The NI margin therefore was the difference between 10 and 15 or 5% in absolute terms. If the upper bound of the confidence interval (CI) was greater than that, then NI would not have been achieved. I am also curious why they did NI if they thought TAVI was superior.

To convert the NI margins to relative risk (RR), with SAVR as the standard intervention as it was here, then 5% margin translates into a RR of 15+5/15 = 1.33.

Here was the primary endpoint — focus on the confidence intervals.

At 1 the primary endpoint occurred in 10.2% in the TAVI group vs 7.1% in the SAVR group (absolute risk difference 3.1%; 95% CI, −2.7% to 8.8%; hazard ratio [HR] 1.4, 95% CI: 0.7 to 2.9; P=0.3)

They also presented an important subgroup –the primary endpoint incidence with regular AS vs bicuspid AS.

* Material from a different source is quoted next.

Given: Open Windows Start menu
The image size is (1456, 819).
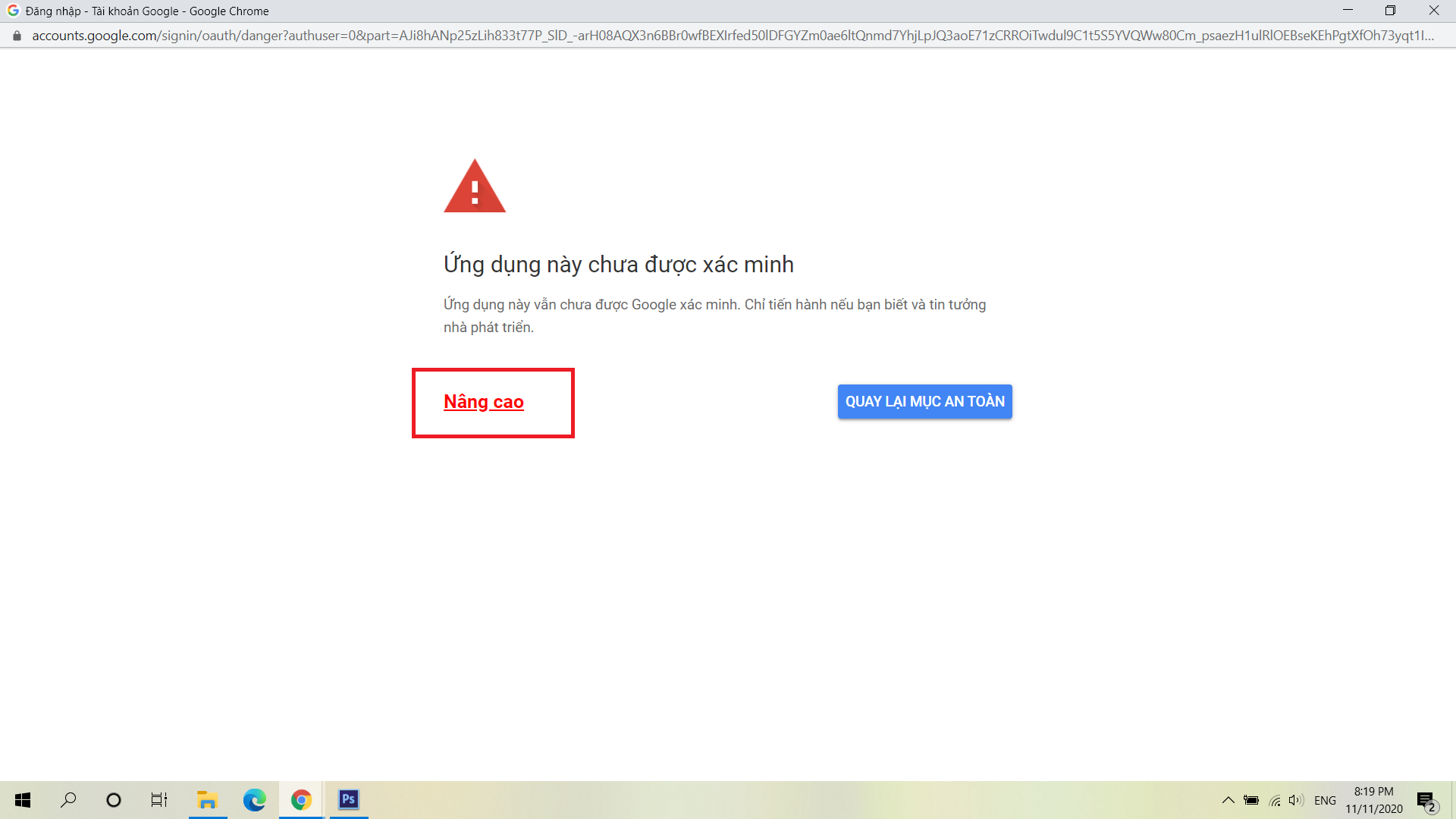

With standard trileaflet AS, the HR was 1.0 (CI 0.5-2.3) vs bicuspid AS where TAVI was nearly 4 times worse; HR 3.5 (CI, 0.8-18.5).

Comments. First of all, the wide CIs are sad. I say sad because this was an experiment on nearly 400 patients and with a RR going from TAVI is 30% better to 2.9 times worse, we simply cannot know.

The upper bound of the absolute risk difference (ARD) also went from -3% to + 9%, which is greater than the NI margin of 5%. So, we have to say that TAVI was not non-inferior to SAVR, but we can’t say anything else. Basically, the trial was inconclusive in the overall results.

Why the authors thought they would a) see this high of an event rate and b) TAVI would be this much better with nearly one-third bicuspids is quite strange to me. Had they estimated a smaller effect size or a lower event rate, then they would have had to recruit a lot more patients.

That said, the subgroup analysis of tricuspid vs bicuspid AS is interesting. TAVI looked much worse than SAVR for bicuspids. That goes against a fair amount of observational data, which has suggested TAVI does ok in well-selected patients with bicuspid AS.

Proponents of TAVI will argue that the lower bound of the 95% CI for bicuspid allows for TAVI to be 20% better. I’d counter that it also allows for it be 18 times worse.